Через три дня, в глухую ночную пору, проснулся бывший гвардейский капитан от скрипа половиц. С тяжестью великой разлепил Хрущов один свой глаз и увидел умирающего идущим по горнице, да и не с трудом, а резво так идущим, проворно и здорово. Слышал Петр Алексеич, как вышел в сени его жилец, как пил там воду, черпая ковшиком из бадьи. Потом вернулся в горницу, уселся на кровать и с улыбкой стал глядеть на притворяющегося спящим капитана.
– Не стоит притворяться, господин Хрущов, – сказал вдруг Беньёвский. Я знаю, что вы не спите. Скажите, не сыщется ли у вас чего-нибудь поесть я чертовски голоден. Да и от стакана водки не отказался бы.
– Сыщется, пожалуй, – ответил просто бывший капитан. – Да токмо любопытно знать, на что затеял ты весь оный машкерад?

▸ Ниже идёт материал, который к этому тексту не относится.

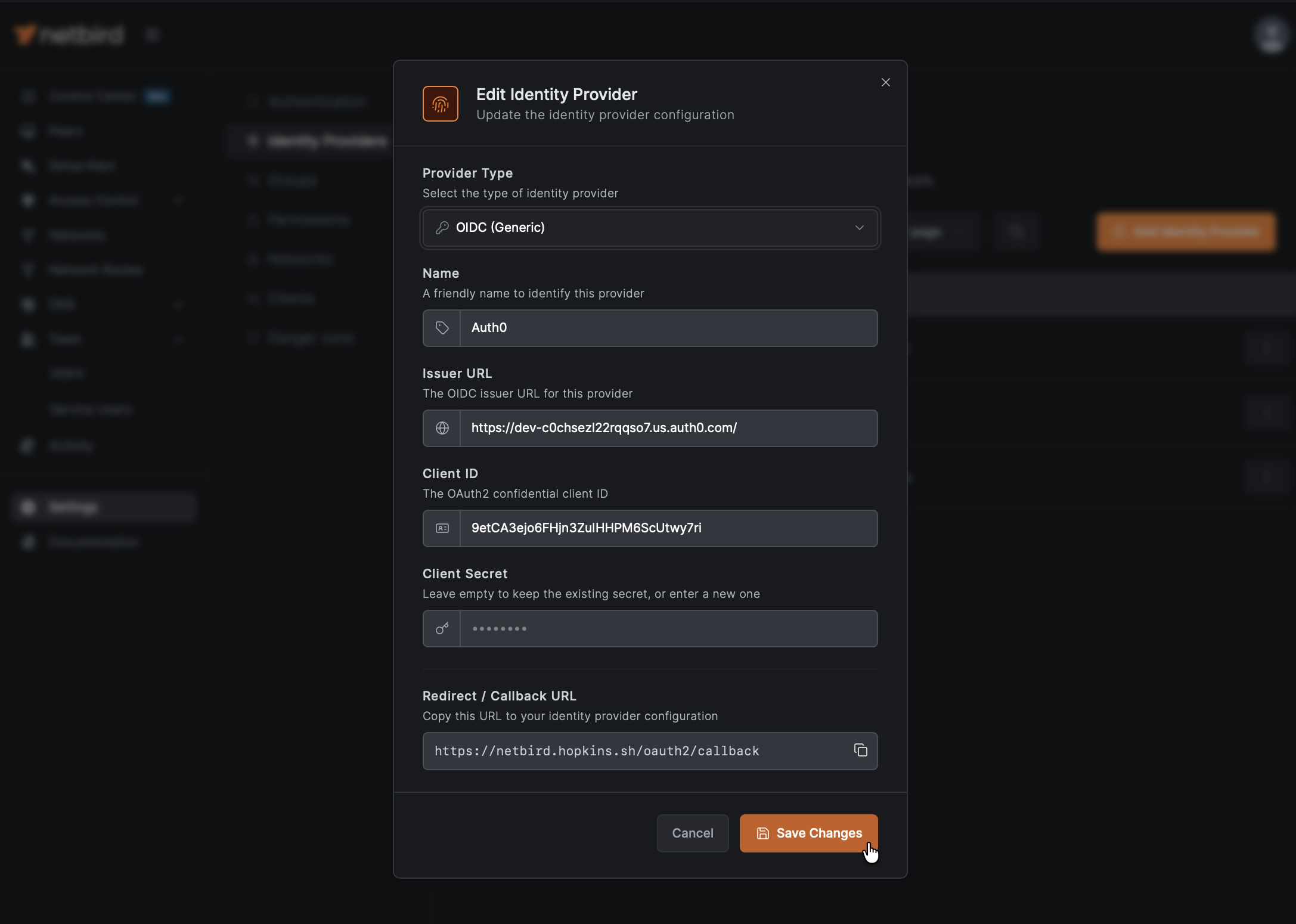The height and width of the screenshot is (924, 1296).
Task: Close the Edit Identity Provider dialog
Action: 885,82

Беньёвский тихо рассмеялся:
– Без машкерадов, сударь, жизнь сия была бы чересчур скучна. Или я не прав?
6. МУЖИКИ НИЗКО КЛАНЯЛИСЬ
Артель зверодобытчиков – всего двадцать шесть душ, народец, тертый в деле, бывалый, крепкий, – после неудачного вояжа на острова решила в Охотск не возвращаться, а зазимовать в Большерецке. Обстроились – срубили просторную избу об одном покое, с печью в самой середке, в пупе, чтоб во все стороны грела. У артели этой и правила жизненные артельными были, общими для каждого, что держало их вместе крепко, как держатся семена в кедровой шишке. Поднимались утром не вразброд, по одному, а по зову старшого, после третьих петухов уже не спавшего. Варили кашу в общем котле, перед завтраком молились на один артельный образ и принимались за еду. Потом отправлялись кто куда. По двое, по трое, а то и по одиночке уходили на мелкий свой промысел за обязательным коштовым пятаком – добычей, возложенной на каждого. Кто зверя шел стрелять, кто, подрядившись на казенных службах, – в поденную работу, кто шлындал по острогу, продавая что-то или меняя. Собирались к обеду, а потом и к ужину, приготовленному дневальным кашеваром. Добычу сдавали артельному казначею, который в приходную книгу записывал на каждого поименно. Утайка считалась провинностью неизвинительной – узнают артельщики о заначке хоть одной деньги, побьют и прогонят. Принес с излишком – тоже сдавай, на будущее в зачет пойдет, когда пятак добыть не сможешь. В конце каждого месяца делал казначей расчет, смотрел, кто с избытком внес, кто с недостатком. Никого при этом не корили, а вместе думали, где сыскать недоимщику промысел более выгодный. Но недоимщиков, по правде сказать, было мало. Каждый о деле общем радел с душой, потому что знал: между своим и общим в артели разницы нет. Вот так и жили они, как прутья в метле – крепкой, густой вязанкой.